A great rhythm section with players who know all the tunes ever written (and there are some rhythm sections like this!) will not need your help and will stand a good chance of making you sound great if you can just come in at the right time and in the right key. But much more common are rhythm sections made up of musicians like me who only know a few hundred to a few thousand tunes, and are more comfortable with most of them in some keys than in others.
Even we players with skills that don't always measure up have worked hard getting to the point where the miracle is within reach. We have studied music theory. We understand rhythm. We have trained our ears and brains to hear what the music is doing, and we have trained our bodies to create on our instruments the tones we hear in our minds. We have spent countless hours practicing, studying, listening, attending classes, and taking lessons. Many of us have focused our lives for years at a time on the development of skill in music performance.
Most singers appreciate all this and do not need to be reminded.

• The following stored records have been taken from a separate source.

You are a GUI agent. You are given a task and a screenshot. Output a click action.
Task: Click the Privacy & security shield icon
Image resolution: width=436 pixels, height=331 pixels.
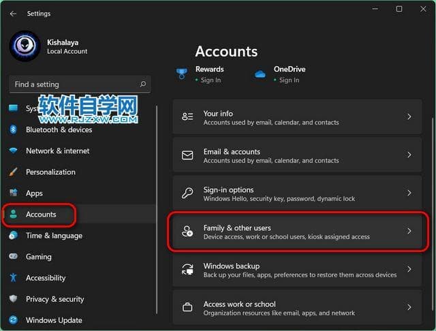click(13, 299)
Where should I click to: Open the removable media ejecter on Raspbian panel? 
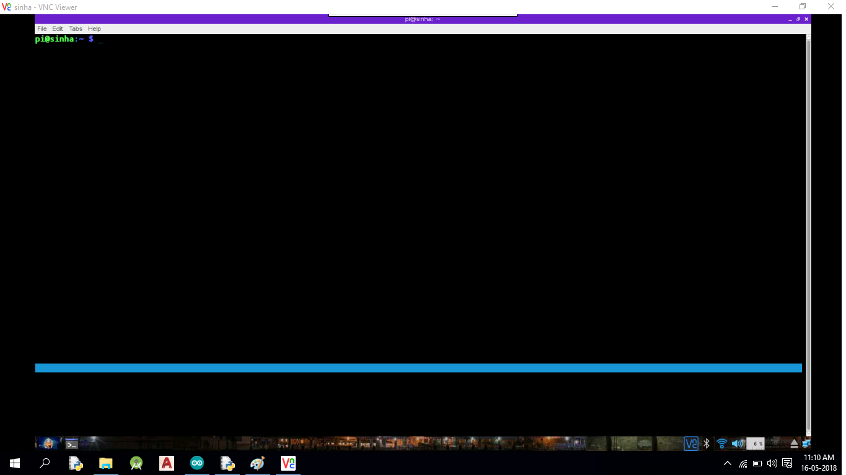793,443
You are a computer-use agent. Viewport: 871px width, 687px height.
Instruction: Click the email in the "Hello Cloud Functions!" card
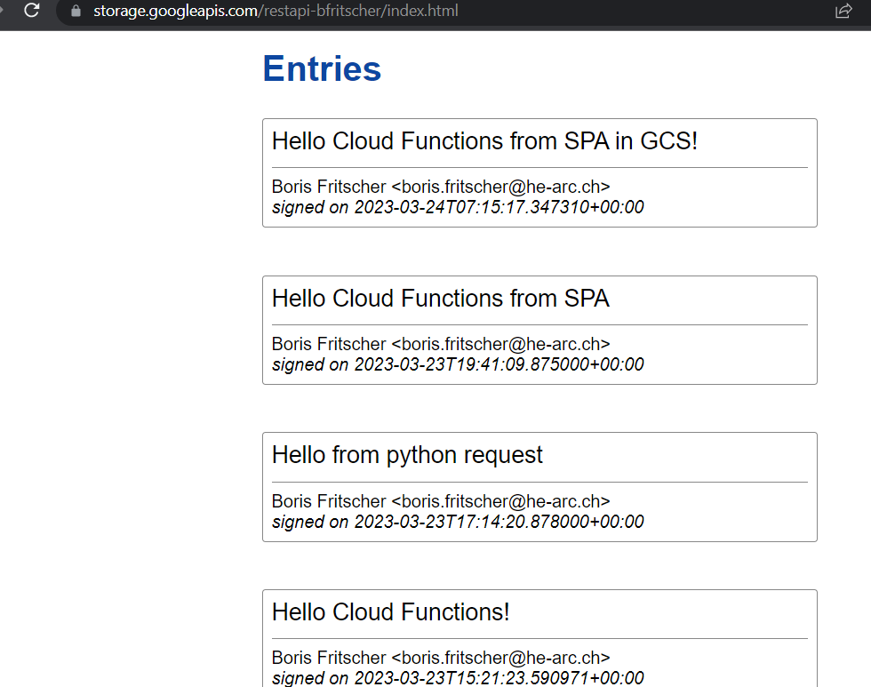coord(500,659)
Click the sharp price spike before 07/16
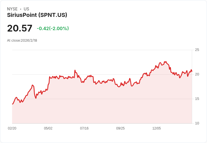 [x=75, y=70]

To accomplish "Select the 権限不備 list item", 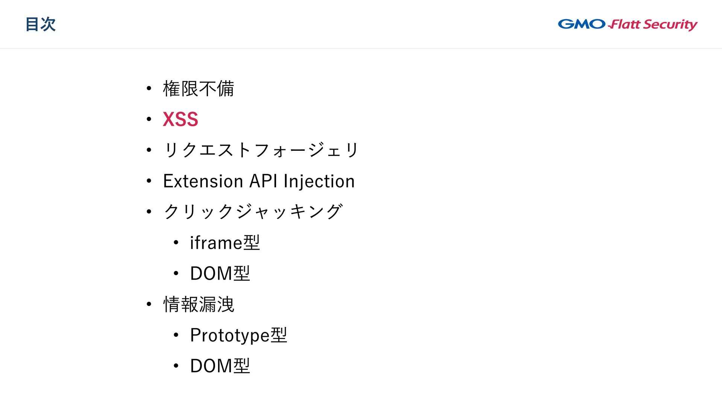I will point(199,89).
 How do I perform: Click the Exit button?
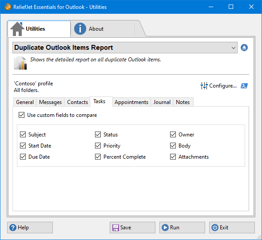coord(232,228)
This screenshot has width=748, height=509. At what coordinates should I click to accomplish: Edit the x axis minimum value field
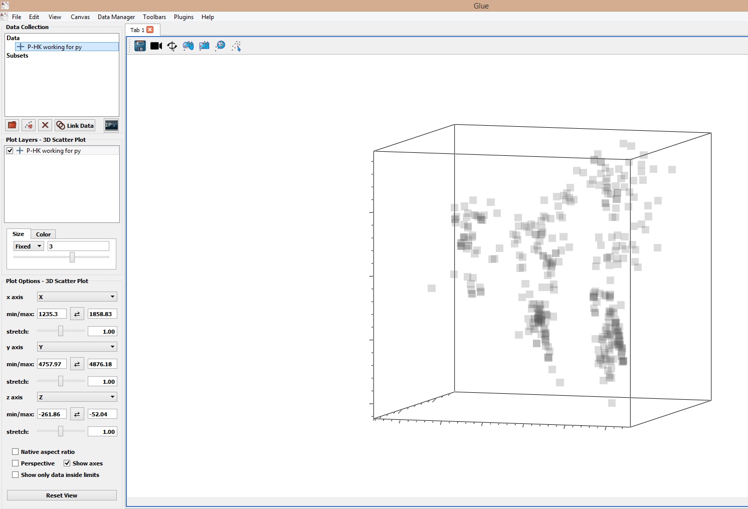[x=52, y=314]
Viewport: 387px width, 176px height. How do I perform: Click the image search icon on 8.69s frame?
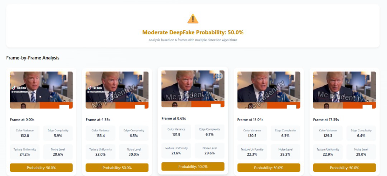tap(219, 76)
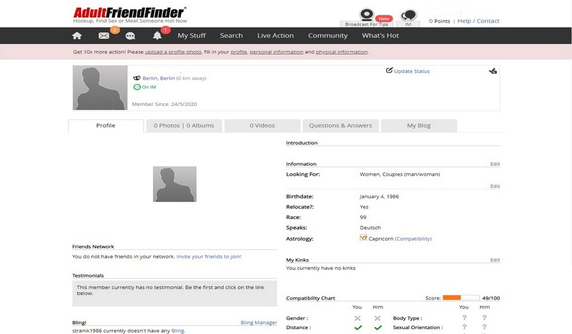The height and width of the screenshot is (334, 572).
Task: Open the messages envelope icon
Action: click(104, 36)
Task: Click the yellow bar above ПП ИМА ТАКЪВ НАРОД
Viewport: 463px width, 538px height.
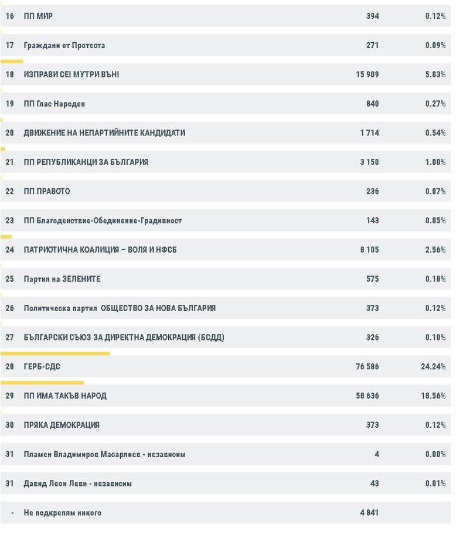Action: [x=42, y=383]
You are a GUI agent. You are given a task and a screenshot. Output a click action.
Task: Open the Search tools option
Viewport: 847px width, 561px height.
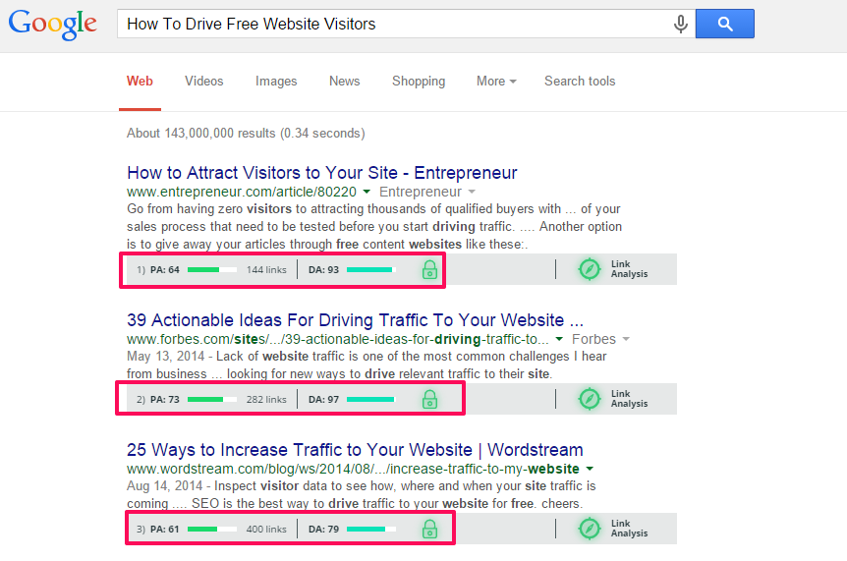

Some have made similar commitments in service of their vocal craft. But there are also the uninformed few who sang a night of karaoke a few months ago and were told by a drunk, horny person hoping to pick them up that they sounded nice, so now they feel ready to front the band and collect the glory without really knowing the first thing about what they are doing. It is unreasonable to expect everything to go smoothly if you haven't worked at the music a bit.
Very often you will be asking a rhythm section made up of people like me to play a song in public for the first time when we have never heard the song before. If you do the right preparation, the miracle of beautiful music in that situation is possible. A few basic steps can really help a lot. Some steps can be left out some of the time and things might still go OK. But the more you omit, the more you are tempting fate.
Another benefit of preparation is that it puts your relationship with the band on a good footing. It shows that you understand your job as a singer and their job as a rhythm section supporting you. It shows your professionalism and earns you respect.
So here are some specific things you can do to prepare for that time when you drop a chart in front of players you just met, count off the tune, and knock the socks off your audience.
- Listen to music a lot. Listen to jazz. Not just vocal jazz, but real, instrumental jazz. Learn to identify where you are in the tune. Learn what different kinds of introductions and transitions sound like. Learn to count beats and count bars. Do all these things with music that challenges you and makes you work at it.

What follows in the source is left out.